---- ENTRIES PROVIDED

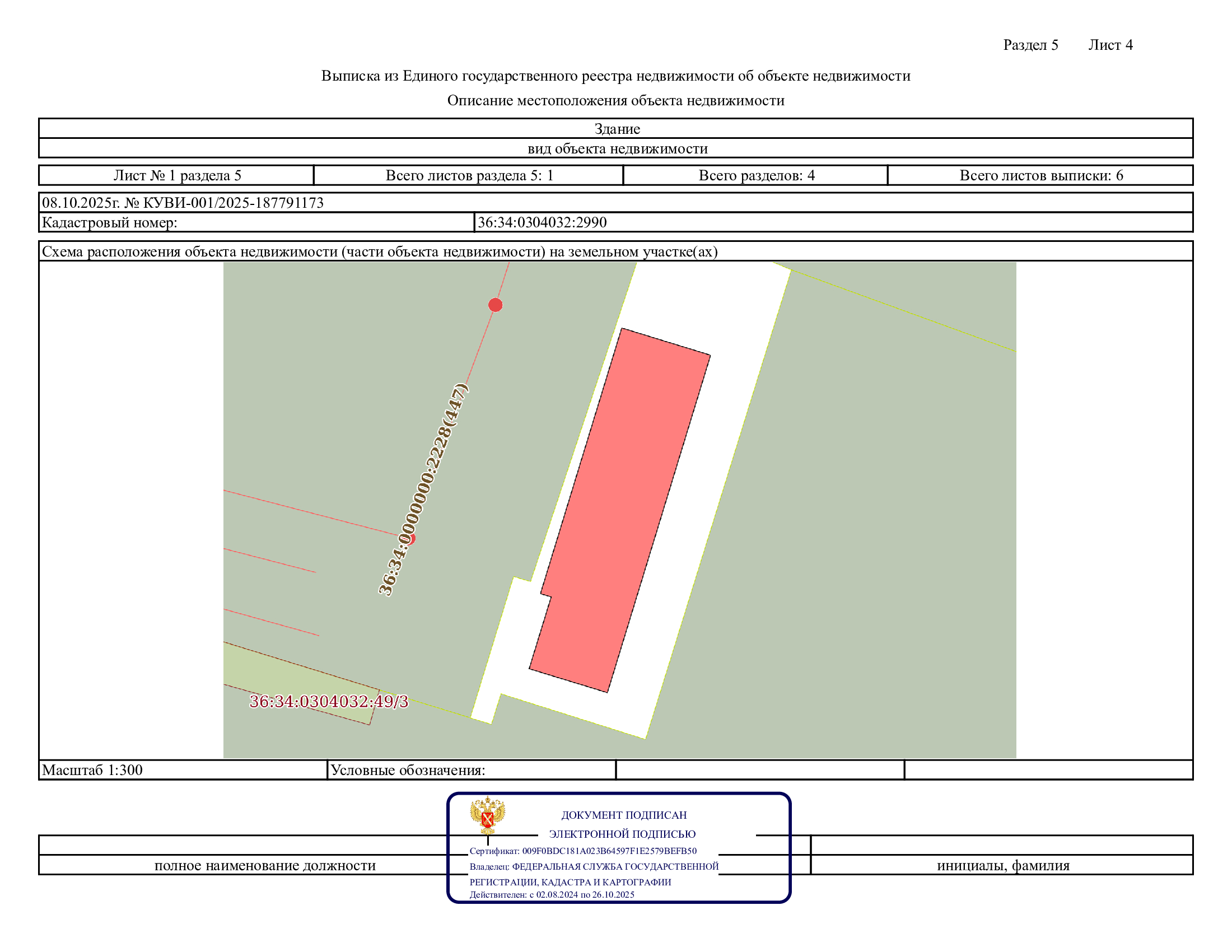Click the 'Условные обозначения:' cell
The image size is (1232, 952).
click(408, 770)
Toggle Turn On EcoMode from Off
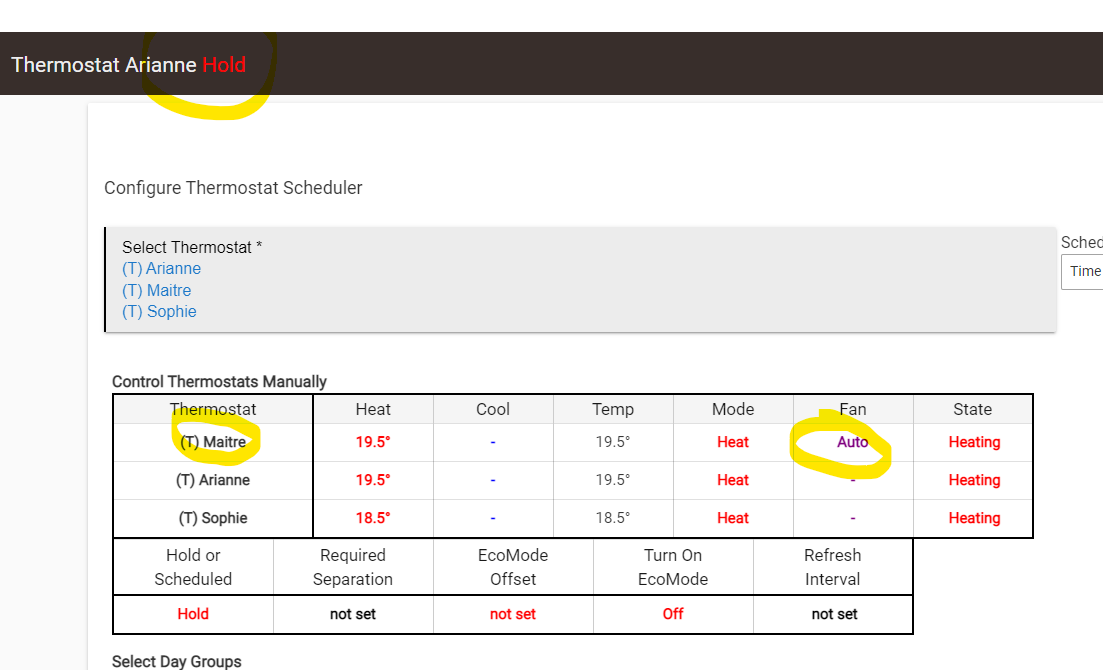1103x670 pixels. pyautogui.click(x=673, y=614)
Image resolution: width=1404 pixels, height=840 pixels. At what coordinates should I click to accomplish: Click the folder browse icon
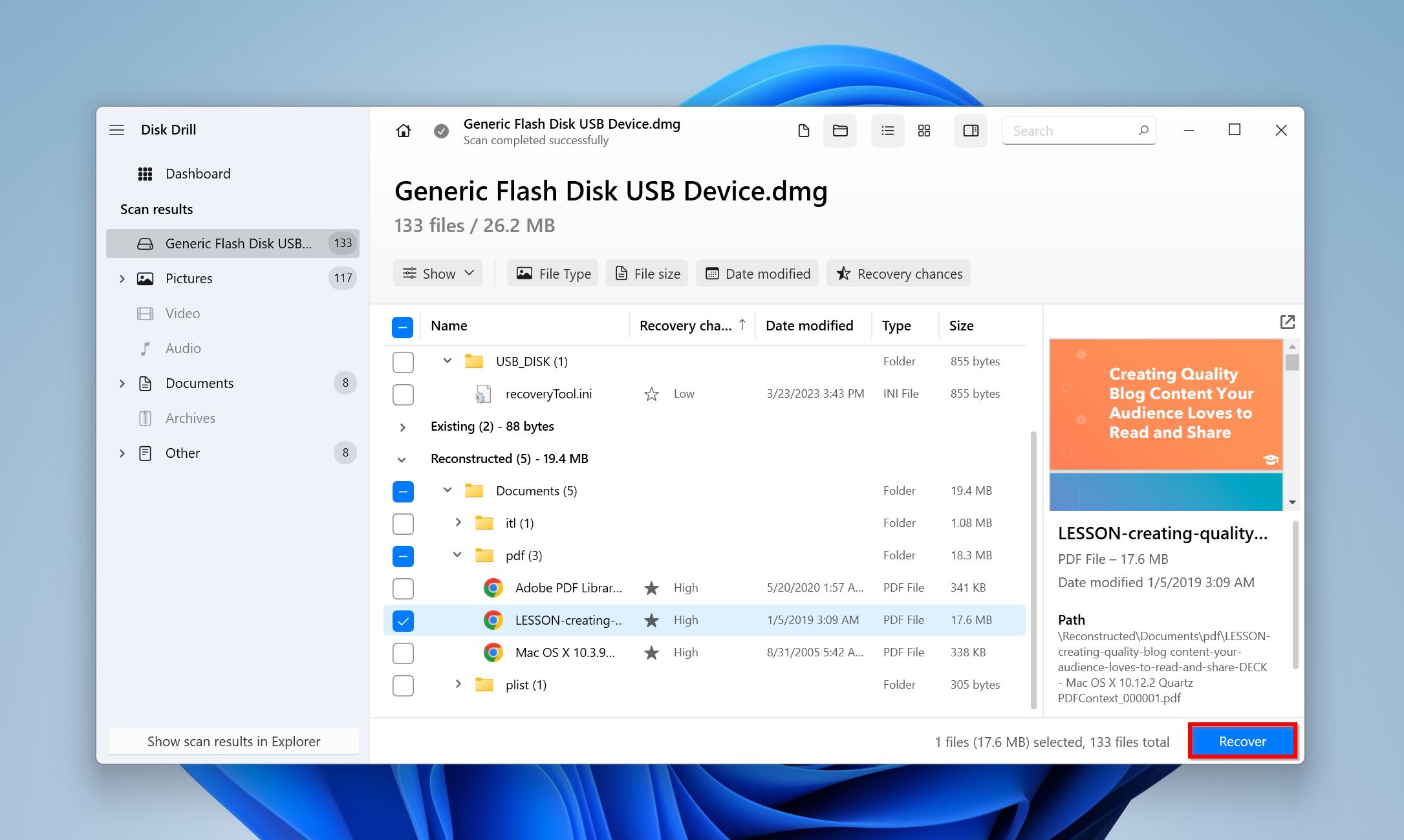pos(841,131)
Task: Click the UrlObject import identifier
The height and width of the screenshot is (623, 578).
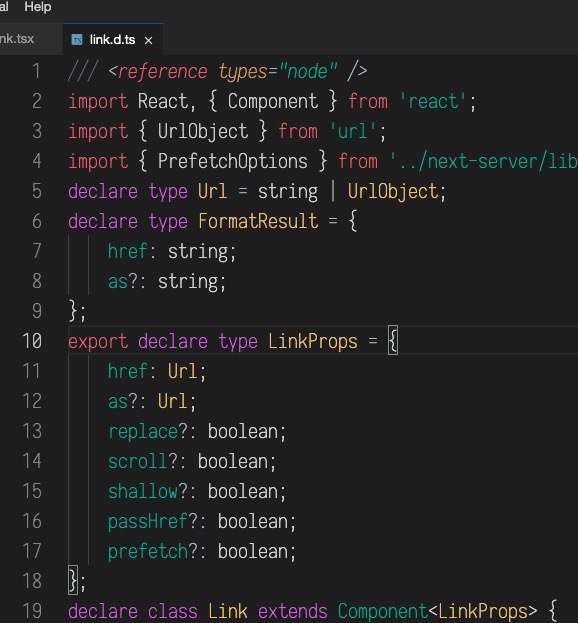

--------

§ REQUIRED WORK: Starting with the line that contains "Toggle Turn On EcoMode from Off" and going on through the end of the entries above, output each line as a row of a Markdown table with the columns "Row" and "Line", numbering the rows. Skip blank lines and leave out the pictures.

§ FINAL RESULT:
| Row | Line |
|---|---|
| 1 | Toggle Turn On EcoMode from Off |
| 2 | 1103x670 pixels. pyautogui.click(x=673, y=614) |
| 3 | Image resolution: width=1404 pixels, height=840 pixels. At what coordinates should I click to accomplish: Click the folder browse icon |
| 4 | pos(841,131) |
| 5 | Task: Click the UrlObject import identifier |
| 6 | The height and width of the screenshot is (623, 578). |